What to Expect When Your Puppy Comes Home
As a breeder, I firmly believe in litter box training my puppies. I start them at 3 weeks of age.
Litter box training is also called “Misty Method”. Misty Method was developed by breeder Bev Dorma from MistyTrails Havanese/Mastiffs. The theory is based of dogs in the wild. Most training should be based on wild dogs. That way you are working with natural instincts and not against. As is the case with kennel training. The litter box training goes hand in hand with the kennel training.
In the wild, dogs typically live in caves. The reason? Protection. Laying down in the open is not natural as it leaves them open to attack by predators, or competing packs, and they then are not safe to peacefully rest. This is especially true of canine mother’s. They seek out covered places to birth their puppies. That is why you will see our whelping area covered by a dark blanket or sheet and against a wall. This allows mom to feel safe birthing her babies without fear of attack.
In the whelping area, whether at home or in the wild, the den is kept clean. Mom cleans the puppies every time they eliminate. It is not natural for dogs to eat, sleep, and play in the same area where they use the potty.
At 3 weeks, puppies are able to get around enough that the concept is not completely lost on them. As a breeder, I assist with making sure the blankets are always clean. At 3 weeks, they are certainly not 100% potty trained so there are messes. Especially urine. Mom cleans the solids easily however, the liquids are obviously not as easy. Between the Mother and the breeder, the concept of cleanliness is doubled down on, if the breeder is cleaning the blankets (which I hope they are!).
If we can grab a solid, we will put it in the potty area to “scent” it, just reaffirming, “this is potty”.
As they grow, they get better with the habit of going into the area.
Once the introduction of supplementation begins, we physically place the puppies into the potty area after they are done eating (supplement recipe below).
Once your puppy comes home, make sure they know that outside is their potty area. Remember their bladders are still pretty tiny so you are going to be getting up about every 20-30 minutes for about 2 weeks.
If you want to train them to use a bell to let you know they need to go potty, mount the bell next to the door. Either ding the bell with their nose or their paw and then put them out immediately. After about a week, they will start understanding bell=potty.
Our supplementation recipe comes from Becky at (where I got my Chiron from) Pony Field Farm in West Virginia.
1. 10 ounces of Goat’s Milk. I found a goat’s milk soap maker close to me that allows me to buy fresh. Remember, if you write to a goat farm for milk, you must specify it is for your animals, not you. It is illegal to sell goat’s milk for human consumption without special licensing. I have used the powdered goat’s milk and it works fine. Also, you can get it at almost any grocery store. Do not, not, not give cow’s milk. If you can not find Goat’s Milk, use full fat evaporated cow’s milk and add one raw egg yolk to it.
2. Add in 1 cup of plain full fat yogurt.
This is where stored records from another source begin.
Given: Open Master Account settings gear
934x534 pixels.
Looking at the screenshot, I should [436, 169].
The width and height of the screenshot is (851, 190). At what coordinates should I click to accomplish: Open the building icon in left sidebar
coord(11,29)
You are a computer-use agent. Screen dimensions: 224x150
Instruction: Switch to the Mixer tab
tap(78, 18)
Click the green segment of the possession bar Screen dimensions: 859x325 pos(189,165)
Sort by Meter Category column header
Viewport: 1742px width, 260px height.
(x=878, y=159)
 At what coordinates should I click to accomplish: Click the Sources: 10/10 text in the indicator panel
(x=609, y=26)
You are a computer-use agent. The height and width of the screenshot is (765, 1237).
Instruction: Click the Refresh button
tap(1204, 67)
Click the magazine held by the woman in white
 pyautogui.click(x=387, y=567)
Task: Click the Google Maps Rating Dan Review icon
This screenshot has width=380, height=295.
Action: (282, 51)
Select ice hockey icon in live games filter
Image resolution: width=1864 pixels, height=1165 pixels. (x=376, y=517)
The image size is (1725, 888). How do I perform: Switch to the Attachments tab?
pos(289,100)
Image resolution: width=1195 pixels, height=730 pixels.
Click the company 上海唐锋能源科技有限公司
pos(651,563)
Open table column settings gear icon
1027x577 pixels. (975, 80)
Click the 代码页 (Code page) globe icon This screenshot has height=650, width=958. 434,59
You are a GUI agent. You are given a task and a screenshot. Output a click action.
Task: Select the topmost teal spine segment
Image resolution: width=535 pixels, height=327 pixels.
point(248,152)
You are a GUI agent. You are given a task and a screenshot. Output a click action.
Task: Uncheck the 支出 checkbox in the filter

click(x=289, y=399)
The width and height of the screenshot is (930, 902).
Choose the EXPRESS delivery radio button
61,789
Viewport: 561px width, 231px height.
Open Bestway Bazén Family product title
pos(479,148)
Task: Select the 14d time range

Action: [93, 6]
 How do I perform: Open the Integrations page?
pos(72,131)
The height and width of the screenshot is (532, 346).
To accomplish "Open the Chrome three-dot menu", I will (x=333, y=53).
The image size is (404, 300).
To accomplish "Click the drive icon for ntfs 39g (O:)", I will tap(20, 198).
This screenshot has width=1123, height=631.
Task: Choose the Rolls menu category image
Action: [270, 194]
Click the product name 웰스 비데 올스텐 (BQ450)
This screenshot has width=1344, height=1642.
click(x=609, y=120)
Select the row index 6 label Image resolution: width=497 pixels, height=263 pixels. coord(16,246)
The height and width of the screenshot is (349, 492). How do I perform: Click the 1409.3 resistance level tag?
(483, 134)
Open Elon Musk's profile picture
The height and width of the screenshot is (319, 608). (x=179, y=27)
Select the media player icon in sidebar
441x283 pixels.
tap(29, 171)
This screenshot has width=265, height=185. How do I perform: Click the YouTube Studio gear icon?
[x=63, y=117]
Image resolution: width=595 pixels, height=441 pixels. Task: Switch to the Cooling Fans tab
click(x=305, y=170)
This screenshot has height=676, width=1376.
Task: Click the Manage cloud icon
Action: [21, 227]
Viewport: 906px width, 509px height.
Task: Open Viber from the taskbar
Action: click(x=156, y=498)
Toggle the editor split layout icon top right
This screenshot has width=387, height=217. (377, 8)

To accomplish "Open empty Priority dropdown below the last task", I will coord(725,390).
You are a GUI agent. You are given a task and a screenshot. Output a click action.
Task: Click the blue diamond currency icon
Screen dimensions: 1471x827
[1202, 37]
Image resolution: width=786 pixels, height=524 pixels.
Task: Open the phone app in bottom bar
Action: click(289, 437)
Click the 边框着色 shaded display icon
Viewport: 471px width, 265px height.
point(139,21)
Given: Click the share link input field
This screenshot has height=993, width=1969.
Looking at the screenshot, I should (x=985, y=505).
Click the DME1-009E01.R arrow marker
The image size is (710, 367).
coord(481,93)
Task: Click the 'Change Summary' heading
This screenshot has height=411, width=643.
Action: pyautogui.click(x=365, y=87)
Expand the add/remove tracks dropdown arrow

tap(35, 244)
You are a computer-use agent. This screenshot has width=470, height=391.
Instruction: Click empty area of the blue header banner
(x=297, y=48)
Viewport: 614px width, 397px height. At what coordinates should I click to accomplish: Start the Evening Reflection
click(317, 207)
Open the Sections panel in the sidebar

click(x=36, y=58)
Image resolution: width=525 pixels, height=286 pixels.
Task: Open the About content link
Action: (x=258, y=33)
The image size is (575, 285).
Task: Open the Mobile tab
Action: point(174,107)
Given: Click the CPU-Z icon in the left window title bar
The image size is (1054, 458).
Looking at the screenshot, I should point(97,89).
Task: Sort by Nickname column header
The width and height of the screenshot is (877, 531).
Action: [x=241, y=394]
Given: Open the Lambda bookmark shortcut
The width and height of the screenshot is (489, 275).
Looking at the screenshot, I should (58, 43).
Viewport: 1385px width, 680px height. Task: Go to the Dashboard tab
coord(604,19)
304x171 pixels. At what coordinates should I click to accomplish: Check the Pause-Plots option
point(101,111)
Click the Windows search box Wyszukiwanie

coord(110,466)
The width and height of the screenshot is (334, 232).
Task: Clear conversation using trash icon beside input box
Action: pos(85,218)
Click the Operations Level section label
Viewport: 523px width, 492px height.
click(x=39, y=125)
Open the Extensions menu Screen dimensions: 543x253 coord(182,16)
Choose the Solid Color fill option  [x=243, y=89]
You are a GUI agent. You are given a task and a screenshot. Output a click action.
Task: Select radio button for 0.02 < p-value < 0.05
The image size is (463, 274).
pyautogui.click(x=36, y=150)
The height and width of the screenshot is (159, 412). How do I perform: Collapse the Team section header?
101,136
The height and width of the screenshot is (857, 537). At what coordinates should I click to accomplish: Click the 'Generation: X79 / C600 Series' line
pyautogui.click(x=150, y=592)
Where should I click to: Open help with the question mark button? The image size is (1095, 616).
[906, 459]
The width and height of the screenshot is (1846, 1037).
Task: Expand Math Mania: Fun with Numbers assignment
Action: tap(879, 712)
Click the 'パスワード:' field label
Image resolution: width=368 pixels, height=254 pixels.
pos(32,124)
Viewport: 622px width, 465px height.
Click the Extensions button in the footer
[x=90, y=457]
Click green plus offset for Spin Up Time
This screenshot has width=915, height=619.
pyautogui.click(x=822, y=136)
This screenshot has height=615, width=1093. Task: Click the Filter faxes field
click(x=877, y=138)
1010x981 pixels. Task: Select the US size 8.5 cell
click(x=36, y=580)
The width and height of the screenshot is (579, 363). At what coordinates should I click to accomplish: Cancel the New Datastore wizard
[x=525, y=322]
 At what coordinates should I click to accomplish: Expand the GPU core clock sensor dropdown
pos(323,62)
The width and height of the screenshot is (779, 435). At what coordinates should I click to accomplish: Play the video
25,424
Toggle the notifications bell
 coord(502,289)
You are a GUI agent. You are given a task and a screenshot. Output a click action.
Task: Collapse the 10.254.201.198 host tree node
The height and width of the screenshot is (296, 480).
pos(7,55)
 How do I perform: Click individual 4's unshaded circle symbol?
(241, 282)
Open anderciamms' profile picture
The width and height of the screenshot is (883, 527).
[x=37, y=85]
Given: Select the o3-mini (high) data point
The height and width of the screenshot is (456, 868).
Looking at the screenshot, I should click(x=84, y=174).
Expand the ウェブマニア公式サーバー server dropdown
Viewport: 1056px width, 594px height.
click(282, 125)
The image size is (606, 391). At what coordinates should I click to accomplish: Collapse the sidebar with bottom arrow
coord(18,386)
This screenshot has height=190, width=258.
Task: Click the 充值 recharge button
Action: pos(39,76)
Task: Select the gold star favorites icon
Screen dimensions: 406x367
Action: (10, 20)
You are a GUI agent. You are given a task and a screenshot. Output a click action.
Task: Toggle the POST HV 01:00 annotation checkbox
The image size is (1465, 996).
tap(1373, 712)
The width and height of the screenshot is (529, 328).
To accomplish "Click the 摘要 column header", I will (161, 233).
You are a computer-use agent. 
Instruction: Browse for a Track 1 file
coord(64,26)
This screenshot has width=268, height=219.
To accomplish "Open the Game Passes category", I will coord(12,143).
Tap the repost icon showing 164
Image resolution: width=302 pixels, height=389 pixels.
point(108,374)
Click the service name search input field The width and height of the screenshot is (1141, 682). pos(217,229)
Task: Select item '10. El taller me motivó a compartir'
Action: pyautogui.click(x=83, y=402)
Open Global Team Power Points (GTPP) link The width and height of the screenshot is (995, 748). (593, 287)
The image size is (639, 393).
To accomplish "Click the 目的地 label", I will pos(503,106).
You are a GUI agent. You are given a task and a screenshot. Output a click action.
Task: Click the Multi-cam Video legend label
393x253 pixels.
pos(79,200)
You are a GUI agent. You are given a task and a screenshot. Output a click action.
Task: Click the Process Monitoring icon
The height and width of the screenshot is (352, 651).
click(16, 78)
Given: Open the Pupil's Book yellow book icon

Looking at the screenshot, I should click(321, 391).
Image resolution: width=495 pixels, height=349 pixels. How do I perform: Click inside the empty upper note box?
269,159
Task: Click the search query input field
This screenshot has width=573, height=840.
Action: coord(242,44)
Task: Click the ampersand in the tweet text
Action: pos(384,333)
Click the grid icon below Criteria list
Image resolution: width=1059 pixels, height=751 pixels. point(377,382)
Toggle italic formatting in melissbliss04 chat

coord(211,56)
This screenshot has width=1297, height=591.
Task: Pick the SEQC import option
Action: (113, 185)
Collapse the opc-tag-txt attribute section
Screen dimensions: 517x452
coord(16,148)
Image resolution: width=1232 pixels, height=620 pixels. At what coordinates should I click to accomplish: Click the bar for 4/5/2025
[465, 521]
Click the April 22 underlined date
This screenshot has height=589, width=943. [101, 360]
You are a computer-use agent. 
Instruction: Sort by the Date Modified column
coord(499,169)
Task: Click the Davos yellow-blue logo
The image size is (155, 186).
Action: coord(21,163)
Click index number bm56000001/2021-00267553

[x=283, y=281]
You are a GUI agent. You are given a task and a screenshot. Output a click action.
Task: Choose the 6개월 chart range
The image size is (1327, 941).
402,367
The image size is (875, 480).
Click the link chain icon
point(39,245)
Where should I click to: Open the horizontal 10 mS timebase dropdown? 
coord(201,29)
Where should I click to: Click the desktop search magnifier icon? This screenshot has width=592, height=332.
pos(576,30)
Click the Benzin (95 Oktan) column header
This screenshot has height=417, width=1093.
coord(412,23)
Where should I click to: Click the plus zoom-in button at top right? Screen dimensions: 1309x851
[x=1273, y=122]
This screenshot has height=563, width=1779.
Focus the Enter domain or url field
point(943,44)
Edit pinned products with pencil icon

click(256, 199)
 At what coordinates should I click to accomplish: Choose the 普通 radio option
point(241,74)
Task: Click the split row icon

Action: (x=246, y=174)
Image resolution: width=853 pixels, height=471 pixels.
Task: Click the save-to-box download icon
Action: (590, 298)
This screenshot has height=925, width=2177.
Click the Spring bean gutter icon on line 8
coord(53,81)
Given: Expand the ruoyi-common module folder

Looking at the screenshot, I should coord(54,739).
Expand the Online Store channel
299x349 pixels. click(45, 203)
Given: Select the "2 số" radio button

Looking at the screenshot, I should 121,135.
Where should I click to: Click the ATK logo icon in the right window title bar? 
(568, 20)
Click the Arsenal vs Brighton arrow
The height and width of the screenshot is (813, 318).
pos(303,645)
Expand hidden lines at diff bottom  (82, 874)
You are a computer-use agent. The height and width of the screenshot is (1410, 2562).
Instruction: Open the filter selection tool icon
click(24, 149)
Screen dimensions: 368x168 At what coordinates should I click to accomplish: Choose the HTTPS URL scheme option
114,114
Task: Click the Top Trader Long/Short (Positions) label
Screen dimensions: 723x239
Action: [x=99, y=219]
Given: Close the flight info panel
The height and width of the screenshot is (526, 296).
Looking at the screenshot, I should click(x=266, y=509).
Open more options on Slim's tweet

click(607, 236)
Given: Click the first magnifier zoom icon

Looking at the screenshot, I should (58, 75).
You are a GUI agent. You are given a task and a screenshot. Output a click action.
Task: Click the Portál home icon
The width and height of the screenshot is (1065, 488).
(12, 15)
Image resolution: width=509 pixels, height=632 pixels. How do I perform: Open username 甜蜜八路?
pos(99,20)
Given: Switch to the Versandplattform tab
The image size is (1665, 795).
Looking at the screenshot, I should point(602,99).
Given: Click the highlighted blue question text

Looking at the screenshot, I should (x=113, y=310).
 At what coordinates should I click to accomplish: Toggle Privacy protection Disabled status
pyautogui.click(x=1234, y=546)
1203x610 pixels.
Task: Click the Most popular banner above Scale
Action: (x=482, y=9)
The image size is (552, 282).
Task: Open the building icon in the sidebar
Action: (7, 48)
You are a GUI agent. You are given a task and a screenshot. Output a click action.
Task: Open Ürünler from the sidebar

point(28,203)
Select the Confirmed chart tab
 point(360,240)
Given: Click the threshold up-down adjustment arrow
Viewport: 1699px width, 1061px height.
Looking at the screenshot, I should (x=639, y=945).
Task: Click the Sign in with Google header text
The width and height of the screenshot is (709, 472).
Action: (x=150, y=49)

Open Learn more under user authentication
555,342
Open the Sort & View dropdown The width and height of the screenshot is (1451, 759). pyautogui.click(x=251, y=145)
I prefer Stonyfield Farm Organic Plain Yogurt or Brown Cow Cream Top Plain Yogurt.
Both of these have probiotics which are great for tummies. For Adult Dogs, you can use Activa
With puppies, I prefer the organic, no or low sugar yogurt. Do not get sugar-free, it is likely full of sugar alcohols which are bad for anything that lives.
3. 1 tsp of light corn syrup, Karo is the most common.
4. Two raw egg yolks. I just use liquid egg but fresh is always better.
We do that for about a week. Then we put their dry kibble (The Natural Balance Limited Ingredient Adult Lamb in the dark green bag) into the food processor and powderize it. We add the puppy supplement to it. It should slosh when you move it. Do not let the puppies eat alone. Watch them for any sign of issues like choking. They should be able to lap it up like their supplement but with a little more effort in the swallowing and possibly mashing with their gums or tiny teeth that may be coming in.
We then just start adding only goat’s milk and continue the process until they get old enough to break up the kibble with their teeth.
By the time you take them home (no less that 8 weeks old), they will be on their kibble full time. Always make sure they have fresh water!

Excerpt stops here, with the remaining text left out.